Esta imagem criada e apercebida de Jorge Coelho concedeu-lhe um estatuto em Portugal que não esmorece nem se apaga com um virar de página. Pelo contrário, serve de contexto à leitura da nova página, uma leitura que pode ser distorcida, é verdade, mas que é legitimada pelas páginas anteriores... a não ser que o autor consiga assinalar e fazer passar de um modo claro e evidente uma ideia de ruptura. Até por que não é difícil esclarecer que há modos mais discretos de conseguir favores com a "contratação" de alguém e que se fosse essa, de facto, a intenção da Mota Engil, certamente não tornavam Jorge Coelho CEO, antes o contratavam como consultor, sem sequer terem que o publicitar.
No entanto, não passou a ideia de ruptura. E na opinião pública estranha-se que um político profissional assuma um cargo de executivo de topo numa construtora, "ainda para mais nesta altura de grandes obras", dizem. Para os comuns, esta nomeação tem que ver com o peso político de Jorge Coelho, o único que os comuns lhe conhecem e reconhecem, e com os "favores" que poderá conseguir para a construtora.
Ora, este entendimento dos comuns cidadãos deste país tem por base apenas a informação a que têm acesso pelos media e a imagem pessoal ou a que colectivamente se faz de Jorge Coelho. Com base apenas nesta imagem e face às informações disponíveis é legítimo que as pessoas tracem cenários de "interesses", "favores", que, mesmo que não aconteçam, vão "existir".
Doravante, sempre que a Mota Engil ganhar um concurso público ficará a ideia do demérito do grupo e do CEO Jorge Coelho e o mérito do político Jorge Coelho... e esta ideia fica porque não foram dados aos comuns outros elementos de informação que contribuissem para assinalar uma ruptura e/ou justificar uma escolha.
A Mota Engil e o seu novo CEO não souberam gerir a informação, não soberam agir sobre o tabuleiro informacional onde hoje se joga a vida pública de personalidades e empresas para gerarem as condições favoráveis a esta nomeação. À Mota Engil cabia a necessária, como evidencia o actual clima de suspeição e, em alguns casos, de histerismo, justificação da escolha, do mesmo modo que Jorge Coelho mais teria a ganhar que a perder de falar sobre o assunto, não para se justificar, porque quem precisa de o fazer é quem o nomeia, mas para deixar clara uma ruptura com imagem que dele faziam e ainda fazem.

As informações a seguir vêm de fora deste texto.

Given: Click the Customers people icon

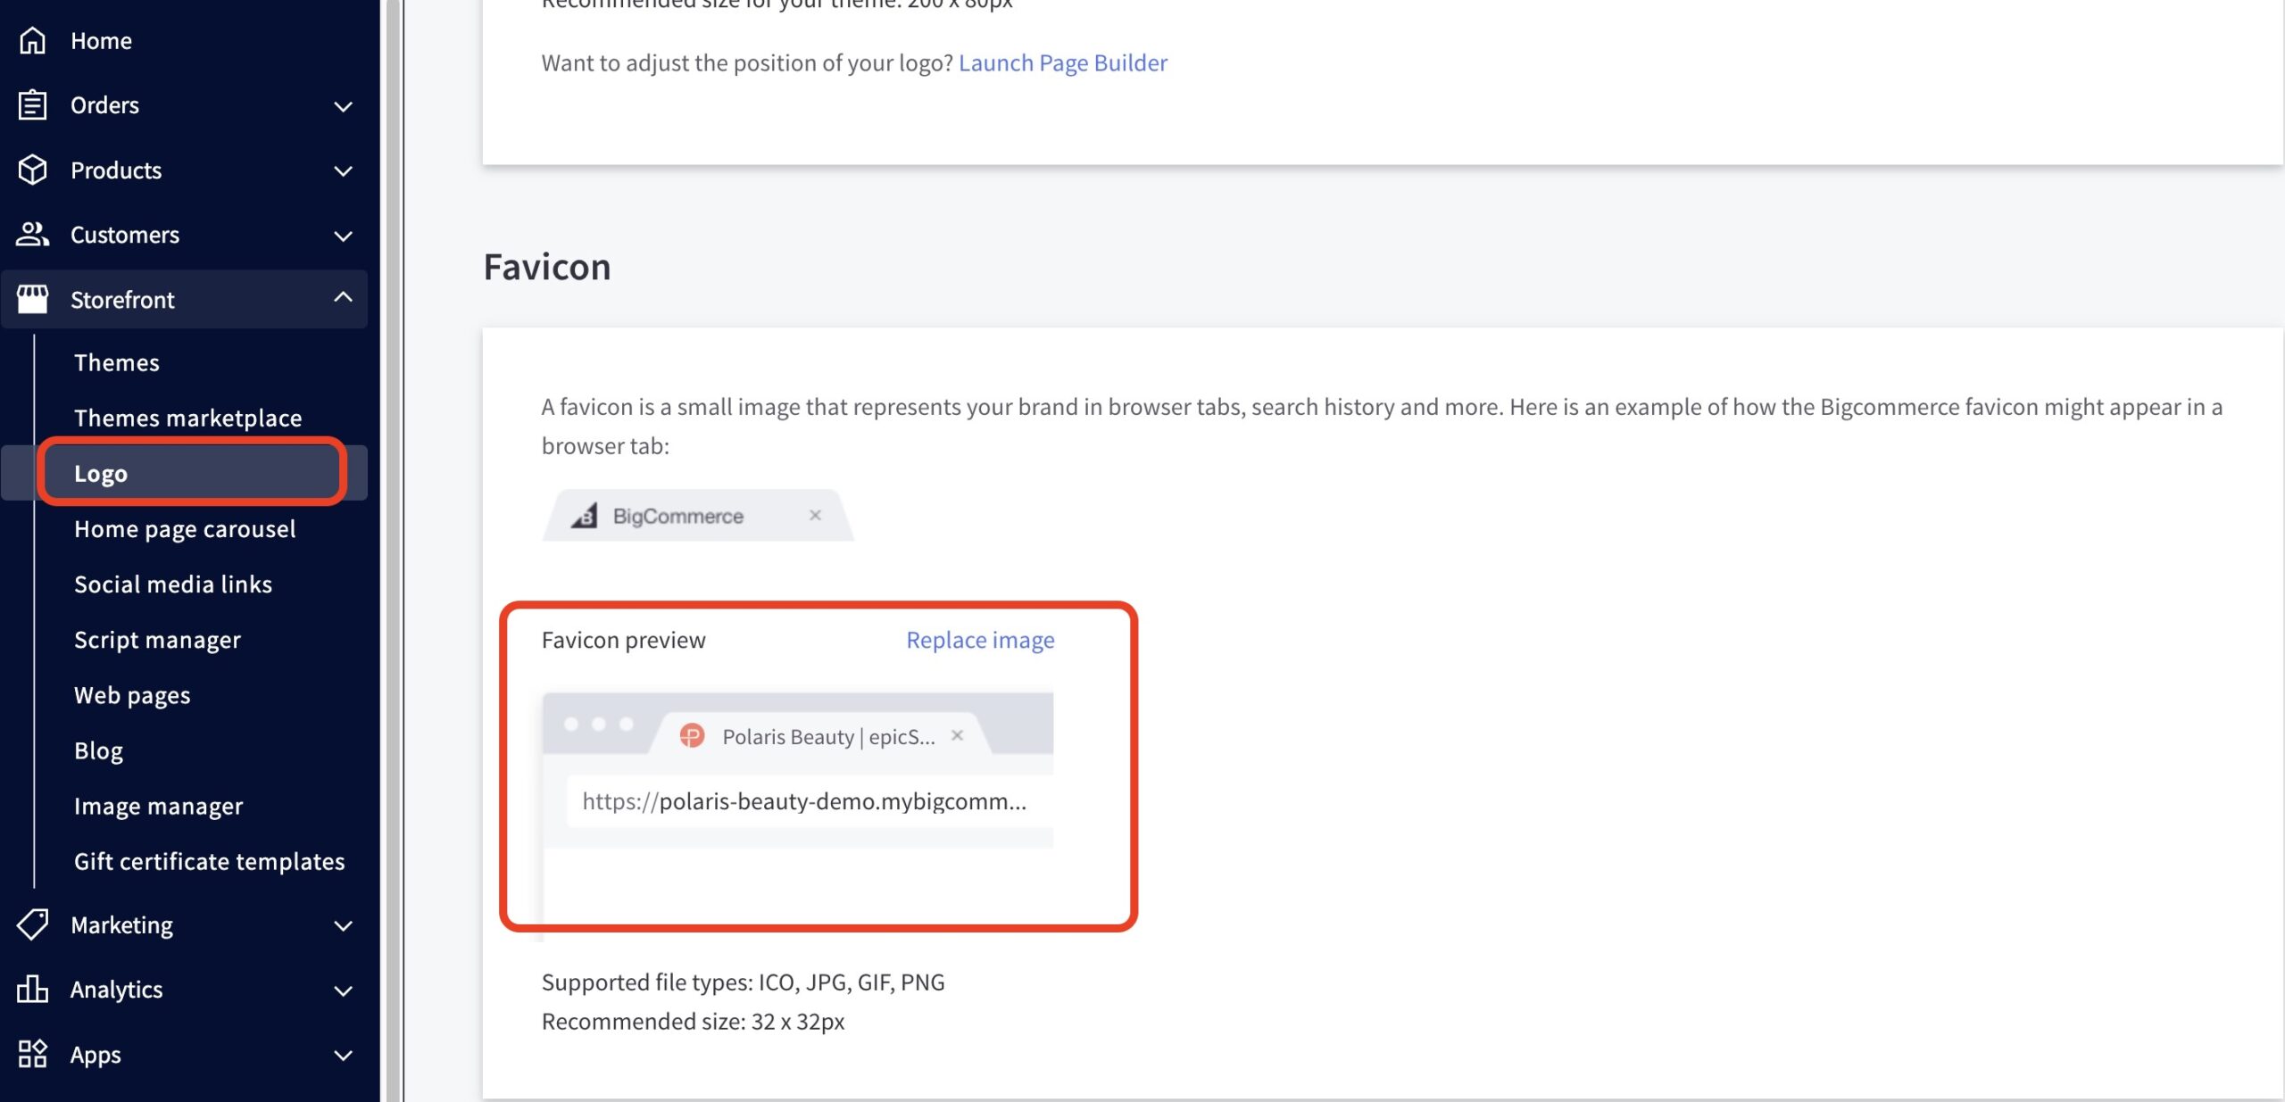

Este é um caso evidente de falta de gestão estratégica da informação, de falta de Inteligência Competitiva, que fragiliza a imagem de um grupo e de um responsável.
Se, de facto, não está em causa qualquer ilegalidade ou imoralidade, porque não soube a Mota Engil preparar convenientemente esta nomeação? Porque não agiu preventivamente para afastar cenários ou teorias da conspiração, uma consequência previsível do silêncio?
Quando não mobilamos convenientemente uma sala sujeitamo-nos ao eco, mesmo que o que se ouve seja desagradável, ou incorrecto. Havia aqui que saber mobilar o espaço público, preparar a opinião para receber sem teorizações ou especulações a notícia da entrada de Jorge Coelho para a administração do grupo Mota Engil. Havia que traçar os cenários, saber os pontos fracos da nomeação, em termos de imagem, para que a melhor resposta não fosse o silêncio (sempre a melhor resposta dos mal preparados) ou um mero "é assim", como disse Jorge Coelho a José Pacheco Pereira.
PS (post script e não Partido Socialista): Não importam aqui as declarações tão oportunas, quanto ridículas, de algumas personalidades da política nacional, para generalidade da população vistas como um exemplo de dedicação aos superiores interesses de si mesmos. A visão destas personalidades sobre a matéria, enquadrada pelos ainda inexplicados exemplos de passagens da política à acção empresarial, transversais aos vários partidos, é tida em conta pelas generalidade da opinião pública com o desprezo que merece ao povo quem aparentemente (e para esta aparência muito contribuiram os que desgovernaram este país ao longo de décadas, "sempre os mesmos", como comummente se diz), ao invés de servir o povo, tem sabido, com grande grau de competência, servir-se do povo.